First element in my args table is + 2 3 ,which is great, however, the second one is l . Does anyone understand why? If so, how do I get my ln 9 in my args table?

Answer 1

From strtok() manpage :

The delim argument specifies a set of bytes that delimit the tokens in the parsed string. The caller may specify different strings in delim in successive calls that parse the same string.

So, in your code, "\\n" is not a full string delimiter. You are just saying to strtok that the delimiter is either '\' (because of the double backspace escaping) or 'n' .

The tokens of your string, "+ 2 3\\nln 9\\ln 10" will be:

1. "+ 2 3"
2. empty string between \ and \ (strtok doesn't present it)
3. empty between \ and n (strtok doesn't present it)
4. "l"
5. " 9"
6. empty string between \ and \ (strtok doesn't present it)
7. "l"
8. " 10"

In order to perform what you are trying to do, strtok is not the best choice.
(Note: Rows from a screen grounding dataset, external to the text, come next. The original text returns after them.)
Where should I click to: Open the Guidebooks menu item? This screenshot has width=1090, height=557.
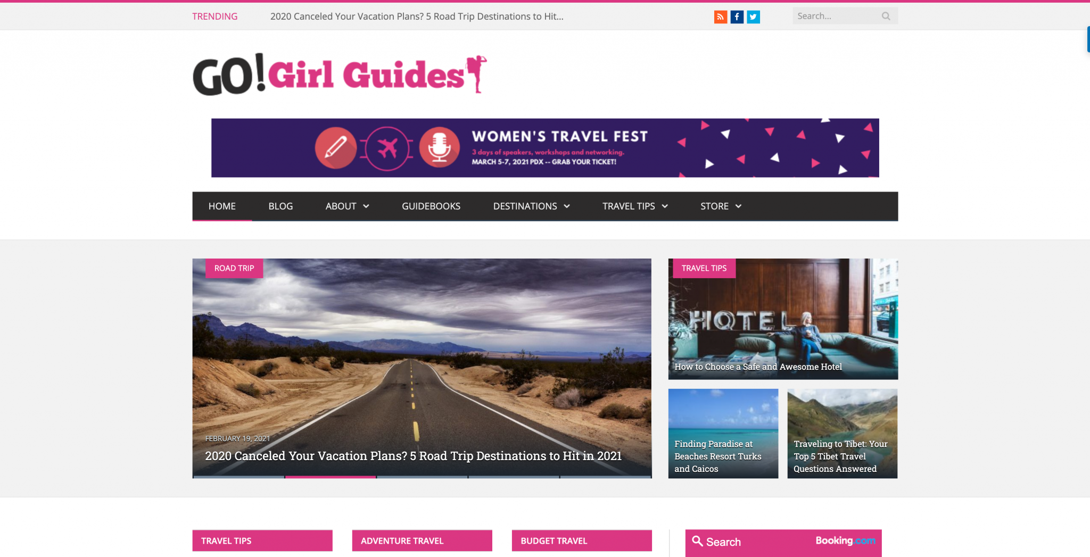[431, 206]
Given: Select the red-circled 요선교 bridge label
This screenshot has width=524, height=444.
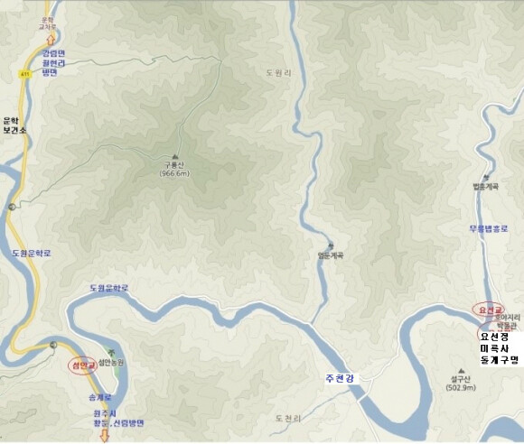Looking at the screenshot, I should [x=489, y=310].
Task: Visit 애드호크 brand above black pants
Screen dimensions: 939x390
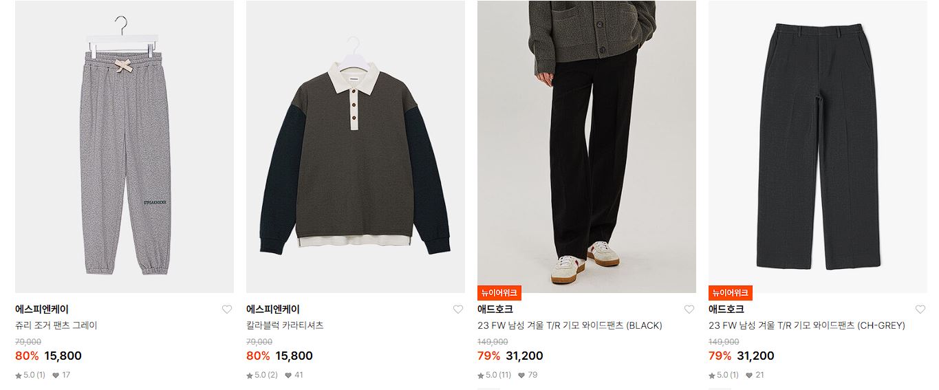Action: point(495,310)
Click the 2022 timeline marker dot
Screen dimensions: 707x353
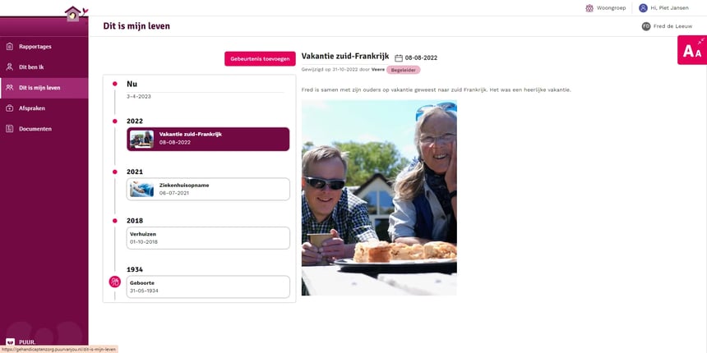point(115,121)
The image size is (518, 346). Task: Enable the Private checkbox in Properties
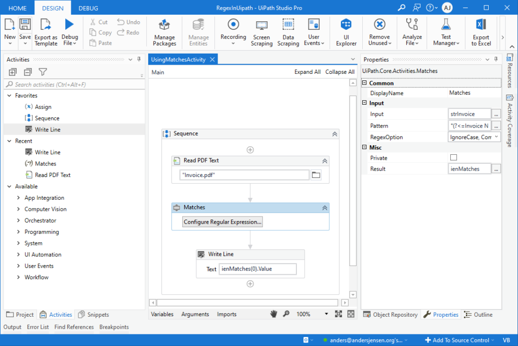coord(454,157)
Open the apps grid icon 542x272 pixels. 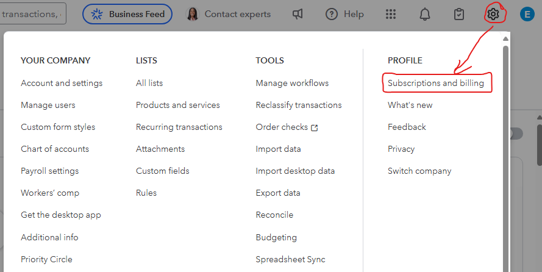[391, 14]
I would probably write my own parsering function

1. Finding "\\n" occurrences in original string using strstr()
2. Either copying the previous string to some output string or null terminating it in place

Answer 2

I completely agree with above answer and suggestions by Roberto and Gerhardh.

In case if you are fine with custom implementation of strtok for multiple delimeter, you can use below working solution.

char *strtokm(char *str, const char *delim)
{
    static char *tok;
    static char *next;
    char *m;

    if (delim == NULL) return NULL;

    tok = (str) ? str : next;
    if (tok == NULL) return NULL;

    m = strstr(tok, delim);

    if (m) {
        next = m + strlen(delim);
        *m = '\0';
    } else {
        next = NULL;
    }

    return tok;
}